- As we have learned over the past eight years, the presidential power is limited. You’re thinking: yes, but the prime concern of congress during Obama’s tenure was thwarting him, Trump has both houses. He doesn’t, though–Trump isn’t really a Republican, he’s an opportunist, and Republican congressmen know that. Though we have watched legislators on both sides prioritize partisanship over the interests of their constituents for many years, it only takes a few dissenters.
- Bad enough for change. We tend to swing back and forth, left and right, in 4 or 8 year cycles, but we rarely see substantive, structural change in governance. It has been clear for many years that congress is not able to effectively carry out its mandate: that our system for making laws is broken and that legislation is driven not by what is in the best interests of the country but by what is in the best interests of the legislators, specifically, pandering to lobbyists and political alliances. It is also clear that the electoral college does not do what it was designed to do (which is to prevent a person like Trump from coming to power) and has a drastically perverting effect on how we elect the president. However, these processes and many others are left alone, because although everyone knows they don’t work, they work well enough. But the time may have come to not leave well enough alone.
- Trump is not a politician, and is therefore not beholden to political alliances. He ran specifically on this platform, and though most of his ideas are horrendous, there may be a couple good ones that only someone not beholden to political alliances has the courage to execute. There are some sensible proposals here.
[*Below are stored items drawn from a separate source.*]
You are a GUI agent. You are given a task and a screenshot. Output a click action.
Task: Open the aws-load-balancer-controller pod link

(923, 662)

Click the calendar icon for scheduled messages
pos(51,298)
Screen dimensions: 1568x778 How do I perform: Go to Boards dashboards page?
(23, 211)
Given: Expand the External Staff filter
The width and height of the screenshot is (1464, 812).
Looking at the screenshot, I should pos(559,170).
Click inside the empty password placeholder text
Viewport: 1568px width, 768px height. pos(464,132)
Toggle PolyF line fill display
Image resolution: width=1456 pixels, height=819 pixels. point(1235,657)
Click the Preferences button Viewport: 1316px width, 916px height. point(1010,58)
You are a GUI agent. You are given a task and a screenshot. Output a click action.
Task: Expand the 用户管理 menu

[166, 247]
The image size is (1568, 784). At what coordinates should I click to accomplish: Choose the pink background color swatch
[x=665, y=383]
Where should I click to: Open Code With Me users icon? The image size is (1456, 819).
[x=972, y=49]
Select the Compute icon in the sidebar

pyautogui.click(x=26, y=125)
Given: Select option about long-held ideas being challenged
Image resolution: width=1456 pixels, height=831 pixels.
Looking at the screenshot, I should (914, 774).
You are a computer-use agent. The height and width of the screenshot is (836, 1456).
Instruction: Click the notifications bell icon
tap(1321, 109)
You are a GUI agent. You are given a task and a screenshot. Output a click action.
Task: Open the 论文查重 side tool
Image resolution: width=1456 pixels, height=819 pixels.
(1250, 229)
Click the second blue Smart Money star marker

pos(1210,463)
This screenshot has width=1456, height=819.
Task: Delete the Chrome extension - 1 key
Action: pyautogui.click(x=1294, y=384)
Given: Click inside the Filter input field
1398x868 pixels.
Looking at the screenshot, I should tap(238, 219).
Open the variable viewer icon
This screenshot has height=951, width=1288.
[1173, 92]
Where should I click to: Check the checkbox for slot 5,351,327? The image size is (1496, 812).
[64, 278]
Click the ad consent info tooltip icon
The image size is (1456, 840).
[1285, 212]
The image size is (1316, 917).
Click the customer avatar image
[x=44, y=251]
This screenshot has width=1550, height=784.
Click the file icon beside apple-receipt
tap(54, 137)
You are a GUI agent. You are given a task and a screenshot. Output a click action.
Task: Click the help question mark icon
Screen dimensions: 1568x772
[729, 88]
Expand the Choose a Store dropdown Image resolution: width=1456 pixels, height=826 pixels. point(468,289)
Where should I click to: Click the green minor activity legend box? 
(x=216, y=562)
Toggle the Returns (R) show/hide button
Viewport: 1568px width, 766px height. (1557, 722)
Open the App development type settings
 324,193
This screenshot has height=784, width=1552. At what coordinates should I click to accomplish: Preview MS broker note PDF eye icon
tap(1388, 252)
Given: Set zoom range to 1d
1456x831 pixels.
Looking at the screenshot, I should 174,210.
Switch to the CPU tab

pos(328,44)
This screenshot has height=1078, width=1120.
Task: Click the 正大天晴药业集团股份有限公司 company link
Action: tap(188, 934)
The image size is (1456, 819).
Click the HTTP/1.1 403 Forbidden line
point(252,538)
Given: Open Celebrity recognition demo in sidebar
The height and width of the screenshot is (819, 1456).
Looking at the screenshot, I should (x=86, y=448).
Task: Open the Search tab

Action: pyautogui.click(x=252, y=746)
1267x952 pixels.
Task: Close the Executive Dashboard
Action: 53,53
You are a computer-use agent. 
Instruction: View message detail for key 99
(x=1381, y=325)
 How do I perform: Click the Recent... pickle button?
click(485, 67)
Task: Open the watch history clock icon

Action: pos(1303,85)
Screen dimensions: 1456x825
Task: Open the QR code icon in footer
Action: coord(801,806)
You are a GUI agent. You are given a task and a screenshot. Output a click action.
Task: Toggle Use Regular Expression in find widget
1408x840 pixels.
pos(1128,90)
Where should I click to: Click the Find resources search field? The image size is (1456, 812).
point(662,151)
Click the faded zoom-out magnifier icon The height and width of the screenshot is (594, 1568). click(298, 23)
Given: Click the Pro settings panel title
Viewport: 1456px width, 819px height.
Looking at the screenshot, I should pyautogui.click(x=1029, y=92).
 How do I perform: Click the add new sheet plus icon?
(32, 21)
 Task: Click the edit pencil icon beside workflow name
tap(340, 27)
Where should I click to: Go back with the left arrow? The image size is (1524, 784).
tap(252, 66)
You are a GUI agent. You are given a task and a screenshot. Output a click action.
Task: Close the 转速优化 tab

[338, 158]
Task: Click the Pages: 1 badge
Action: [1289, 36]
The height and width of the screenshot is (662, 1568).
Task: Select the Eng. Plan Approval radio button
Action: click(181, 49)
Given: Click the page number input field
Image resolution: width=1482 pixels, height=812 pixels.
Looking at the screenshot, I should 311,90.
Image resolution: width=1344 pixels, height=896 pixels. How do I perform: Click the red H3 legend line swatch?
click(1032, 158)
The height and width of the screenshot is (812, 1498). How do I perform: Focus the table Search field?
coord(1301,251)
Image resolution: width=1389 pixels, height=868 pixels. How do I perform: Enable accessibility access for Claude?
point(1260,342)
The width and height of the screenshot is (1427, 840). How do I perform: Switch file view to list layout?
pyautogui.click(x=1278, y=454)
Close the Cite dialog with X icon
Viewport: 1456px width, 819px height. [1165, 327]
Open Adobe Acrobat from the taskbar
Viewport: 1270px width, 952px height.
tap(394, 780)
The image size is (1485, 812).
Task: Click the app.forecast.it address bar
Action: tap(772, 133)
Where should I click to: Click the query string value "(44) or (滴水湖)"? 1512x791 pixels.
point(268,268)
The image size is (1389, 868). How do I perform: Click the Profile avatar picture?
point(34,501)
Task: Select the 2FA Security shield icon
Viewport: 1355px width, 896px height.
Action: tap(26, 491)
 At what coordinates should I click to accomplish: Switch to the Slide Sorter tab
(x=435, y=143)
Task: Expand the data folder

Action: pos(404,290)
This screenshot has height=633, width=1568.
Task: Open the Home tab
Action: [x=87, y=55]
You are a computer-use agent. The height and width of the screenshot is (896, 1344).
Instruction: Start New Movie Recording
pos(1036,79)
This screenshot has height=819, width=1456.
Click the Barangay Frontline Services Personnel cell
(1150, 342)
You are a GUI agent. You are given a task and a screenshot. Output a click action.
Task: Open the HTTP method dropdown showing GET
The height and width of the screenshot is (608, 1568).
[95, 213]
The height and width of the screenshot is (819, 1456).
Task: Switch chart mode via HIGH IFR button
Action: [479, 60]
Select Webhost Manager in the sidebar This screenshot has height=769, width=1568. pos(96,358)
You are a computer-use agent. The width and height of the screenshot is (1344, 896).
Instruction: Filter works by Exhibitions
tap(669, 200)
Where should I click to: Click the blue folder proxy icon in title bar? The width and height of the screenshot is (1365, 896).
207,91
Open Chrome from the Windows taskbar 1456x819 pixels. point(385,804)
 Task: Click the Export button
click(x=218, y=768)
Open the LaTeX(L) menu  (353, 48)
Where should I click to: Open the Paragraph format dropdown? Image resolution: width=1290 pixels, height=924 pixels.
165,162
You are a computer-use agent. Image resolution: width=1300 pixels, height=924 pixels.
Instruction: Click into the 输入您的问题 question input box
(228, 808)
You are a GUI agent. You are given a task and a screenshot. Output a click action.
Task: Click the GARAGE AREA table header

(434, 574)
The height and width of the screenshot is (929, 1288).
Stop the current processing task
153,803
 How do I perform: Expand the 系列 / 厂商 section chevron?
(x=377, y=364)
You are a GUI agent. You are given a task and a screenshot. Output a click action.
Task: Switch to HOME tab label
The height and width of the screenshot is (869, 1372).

- Activating the apathetic. Huge numbers of formerly comfortable, non-activist liberals have become activists in the past few months. Nothing like this has happened in my lifetime and it’s really exciting. Liberals have mostly stood by and watched while the republican party has moved from a wrong-headed but defensible conservative agenda to a vile conglomerate of single issue voters. For years, democrats have been annoying to republicans but republicans are not annoying to democrats, republicans are repulsive to democrats. This is because a vote for a republican candidate is almost always a vote for what is thought to be best for the individual–usually a republican vote is a vote for fuck everyone else I want more money in my wallet, but sometimes is a vote for guns or a vote for legislation based on christian values or a vote for the submission of palestinians. Conversely, a vote for a democratic candidate is almost always a vote for what is thought to be best for the group. So many of us who vote left are not annoyed by the right, we are disgusted by the right. But instead of organizing, we have mostly retreated to liberal enclaves (both geographically and in the media we consume), so that we don’t have to engage with the right wing, so that we can basically ignore them. We haven’t been disgusted enough to organize, and Trump has changed that. And this might turn out to be his greatest gift to the country, this might be the good fortune buried in bad.